全国でクマの出没が相次ぎ、2025年は死者数が過去最多12人に達する見込み(環境省調べ)。
被害拡大の一方で、実際に命懸けで現場に向かうハンターの報酬は「1万円前後」という現実があります。
一方、キョンや蜂、害獣など他の動物駆除には高額な報奨金や費用が支払われるケースも——。
この記事では、熊駆除の報酬の実態と、行政・民間での費用差をわかりやすく比較します。
クマ駆除は命がけ、それでも「1頭1万円」

出典元:https://www.wwf.or.jp/activities/basicinfo/2407.html
2025年10月、秋田市はツキノワグマの出没急増を受けて、駆除にあたる猟友会員への報酬を出動1回8,000円、捕獲1頭1万円に増額しました(週刊女性PRIME・2025年10月31日配信)。
「命懸けで1万円は安すぎる」
「キョン1頭3万円に比べて低すぎる」
——SNSではこうした声が相次ぎました。
秋田市では10月だけで人身事故7件、熊の目撃情報は1796件。
現場に向かうハンターの負担は増え続けています。
熊駆除報奨金の全国比較

出典元:https://www.sankei.com/article/20231104-HP6PN6HBPVBDPAJ3ZMKHXZ2CAA/
| 地域 | 熊1頭あたり報奨金 | 出動費 | 備考 |
|---|---|---|---|
| 秋田市 | 1万円(2025年度特例) | 8,000円 | 今年度限定で増額 |
| 北海道・浦河町 | 1万円 | 5,000円 | 箱わな設置も1万円 |
| 北海道・紋別市 | 6万円 | - | 北海道内で最高水準 |
| 奈井江町(2024年) | 1万300円 | - | 猟友会が「安すぎる」と辞退 |
| 東北平均 | 2〜3万円 | 5,000〜1万円 | 地域差大 |
引用元:ファイナンシャルフィールド(2025年9月5日配信)・各自治体公表資料から一部抜粋
こうしてみると、報奨金の全国平均は1〜6万円程度。

設問の指示 —
[A] クマ駆除の報酬を扱った文章から、「クマ駆除は命がけ、それでも「1頭1万円」」から「秋田市では10月だけで人身事故7件、熊の目撃情報は1796件。」までの部分を一字一句変えずに書き写しなさい。
[B] クマ駆除の報酬を扱った文章の最後の文に続けて、その先を書き進めなさい。

データ記録 —
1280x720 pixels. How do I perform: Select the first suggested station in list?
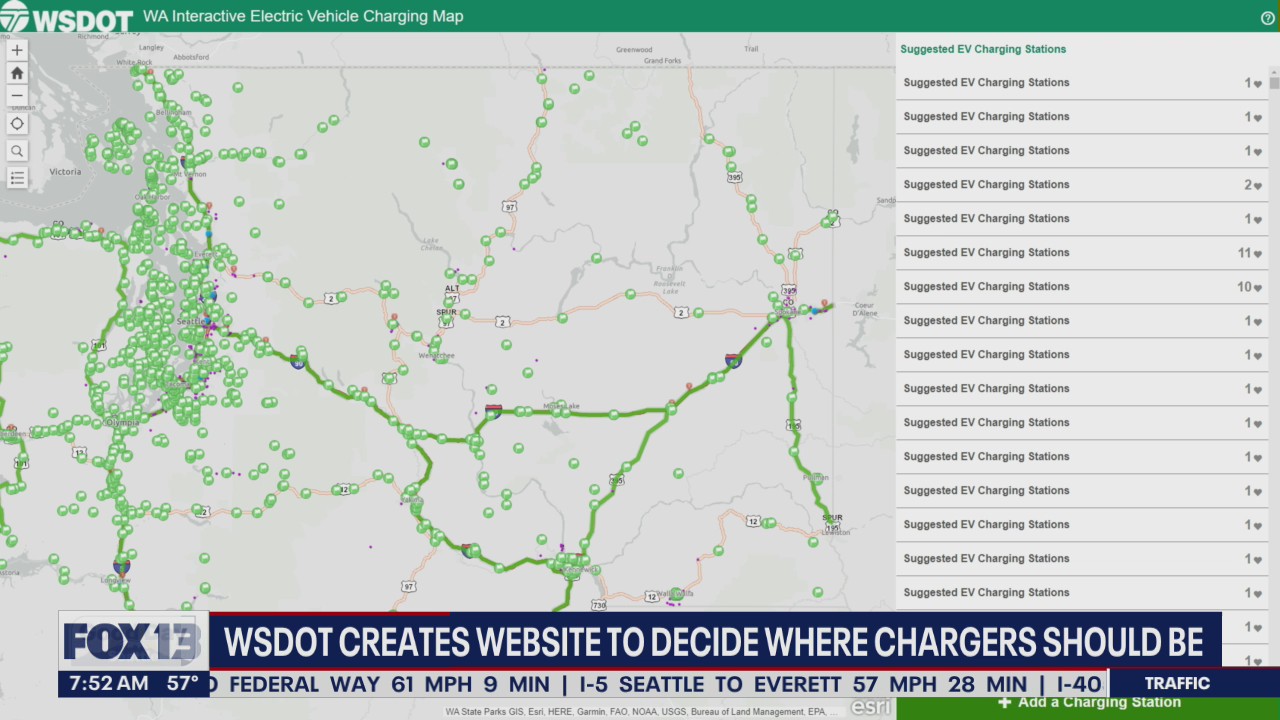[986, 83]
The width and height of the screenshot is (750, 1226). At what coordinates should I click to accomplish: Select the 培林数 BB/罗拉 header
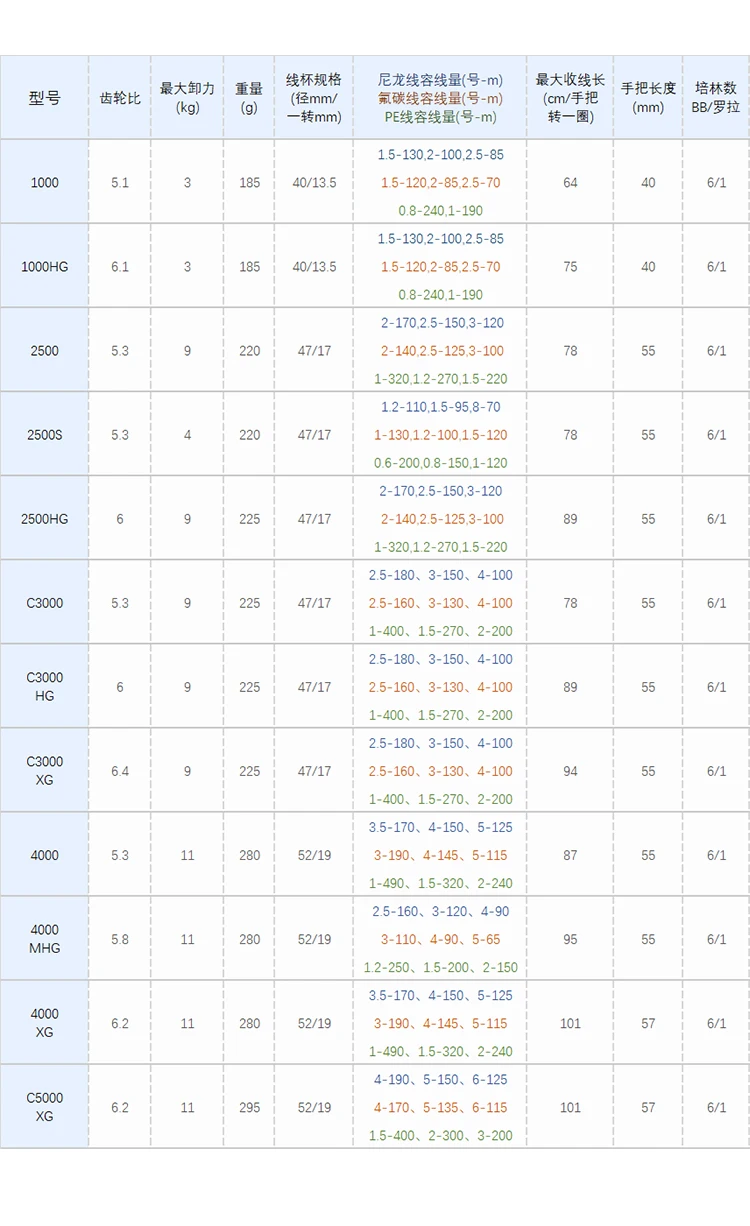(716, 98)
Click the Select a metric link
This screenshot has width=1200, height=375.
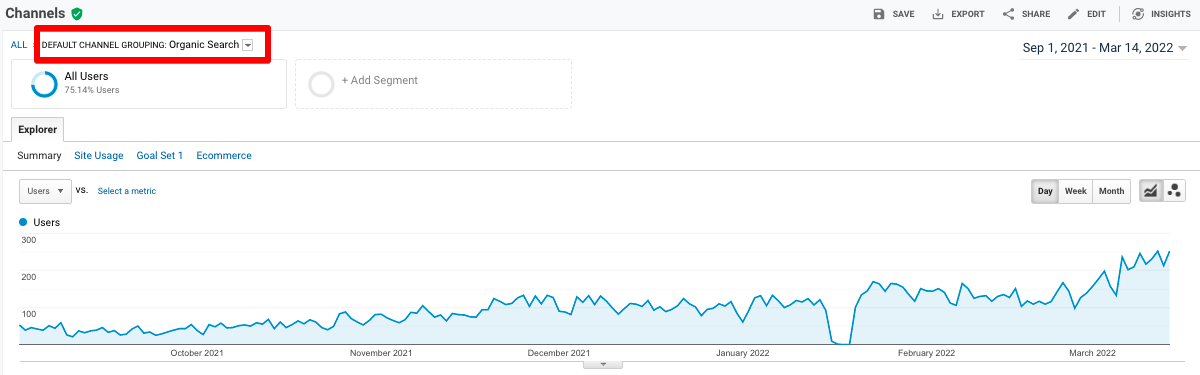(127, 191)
---
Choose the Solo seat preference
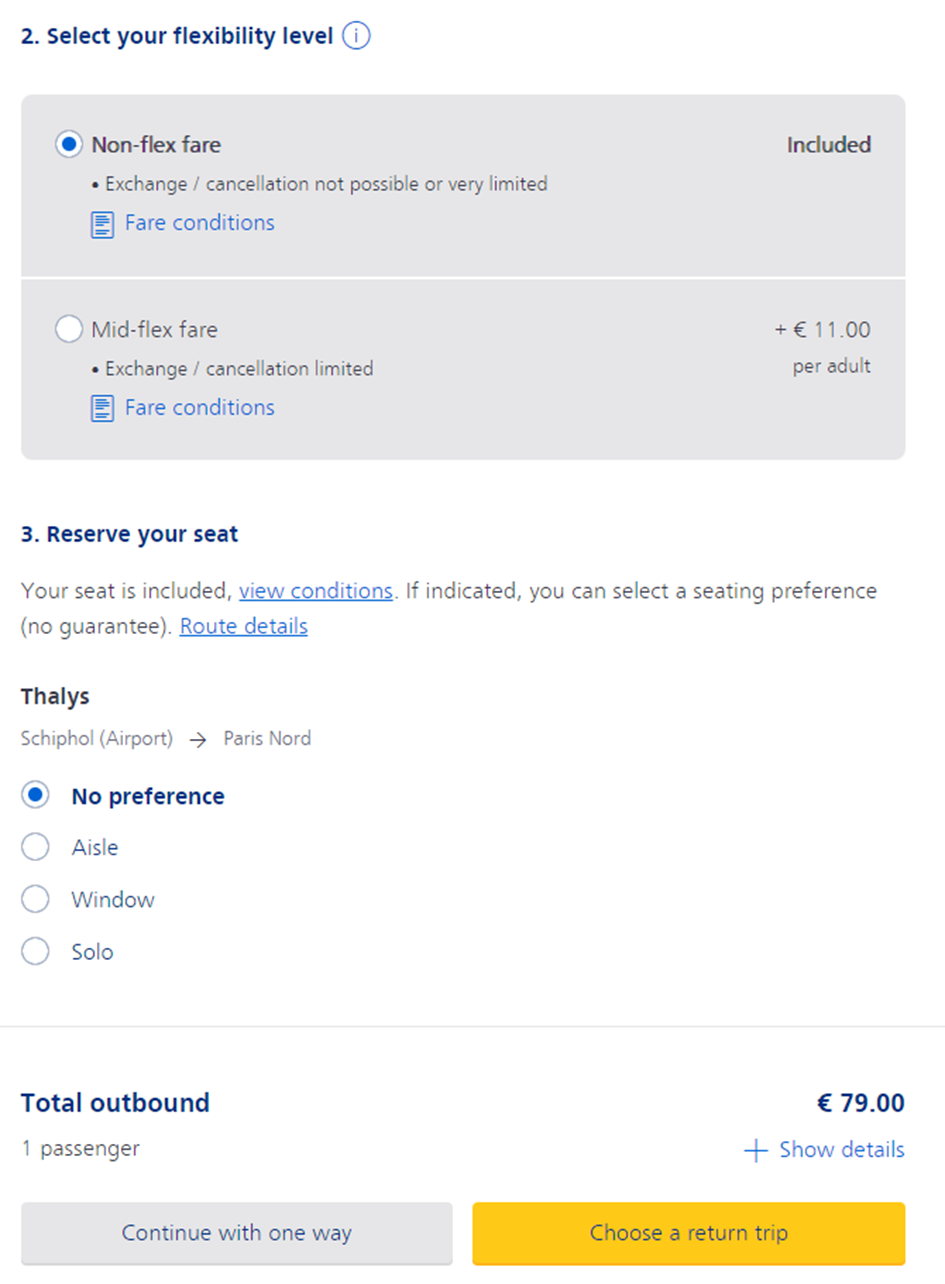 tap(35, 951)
---
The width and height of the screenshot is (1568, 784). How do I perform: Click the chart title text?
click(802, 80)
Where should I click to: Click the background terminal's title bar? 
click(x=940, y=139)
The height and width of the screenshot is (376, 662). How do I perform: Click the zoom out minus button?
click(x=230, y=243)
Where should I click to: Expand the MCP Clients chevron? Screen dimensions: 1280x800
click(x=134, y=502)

各問の解答 —
[A]
クマ駆除は命がけ、それでも「1頭1万円」

出典元:https://www.wwf.or.jp/activities/basicinfo/2407.html
2025年10月、秋田市はツキノワグマの出没急増を受けて、駆除にあたる猟友会員への報酬を出動1回8,000円、捕獲1頭1万円に増額しました(週刊女性PRIME・2025年10月31日配信)。
「命懸けで1万円は安すぎる」
「キョン1頭3万円に比べて低すぎる」
——SNSではこうした声が相次ぎました。
秋田市では10月だけで人身事故7件、熊の目撃情報は1796件。

[B]
しかもこの中には、弾薬・ガソリン・移動・装備費などが含まれることもなく、
「手元にほとんど残らない」というハンターも少なくありません。
「四国のクマの歴史と現在」
四国では1930年代、クマ1頭に50円(米一升が40銭の時代)の奨励金が出され、戦後の1970年代には1頭あたり40万円という高額報奨金もあったといいます。
しかし、過剰な駆除の結果、四国ではツキノワグマの生息域が剣山山系のごく一部にまで縮小。
1980年代からは「保護」の対象へと転換し、高知県や徳島県では捕獲禁止措置がとられています。
現在、秋田や北海道で「駆除のための報奨金」が議論される一方で、四国では「最後の一頭を守るための保護費用」が課題となっており、地域ごとのクマ対策の方向性の違いが浮き彫りになっています。
引用元:https://www.wwf.or.jp/activities/eventreport/1868.htmlから一部抜粋
⚠️危険と責任の割に合わない現実
熊は時速60kmで走り、1撃で人を死に至らしめる力を持ちます。
駆除現場では一発必中が求められ、失敗すれば反撃されるリスクも。
環境省のデータによると、熊による人身被害の約半数はハンター自身。
重傷や後遺症が残る例も多く、まさに命懸けの仕事です。
それでも報奨金は「1万円から数万円」。
燃料費や弾薬費を差し引くと、日給換算で数千円レベルになるケースもあります。
熊の駆除の現場で起きた実話
私の知人の猟師から聞いた話ですが、彼の仲間が熊を撃った際、倒れた熊が「死んだ」と思って近づいたところ、実は熊は死んだふりをしており、突然反撃に転じました。その結果、彼は顔面に深刻な傷を負い、顎を失うほどの重傷を負ったそうです。
このような事例は、熊の駆除がいかに危険を伴うかを物語っています。熊は非常に賢く、瀕死の状態でも反撃する力を持っているため、駆除作業には高度な技術と慎重な判断が求められます。
🦌一方、他の動物では「1頭3万円」も?——キョン・イノシシ・鹿の比較

出典元:https://www.kaku-ichi.co.jp/media/wildlife/muntjac
熊より報奨金が高い「害獣」も存在します。
たとえば、千葉県や東京都で問題となっている特定外来生物「キョン」。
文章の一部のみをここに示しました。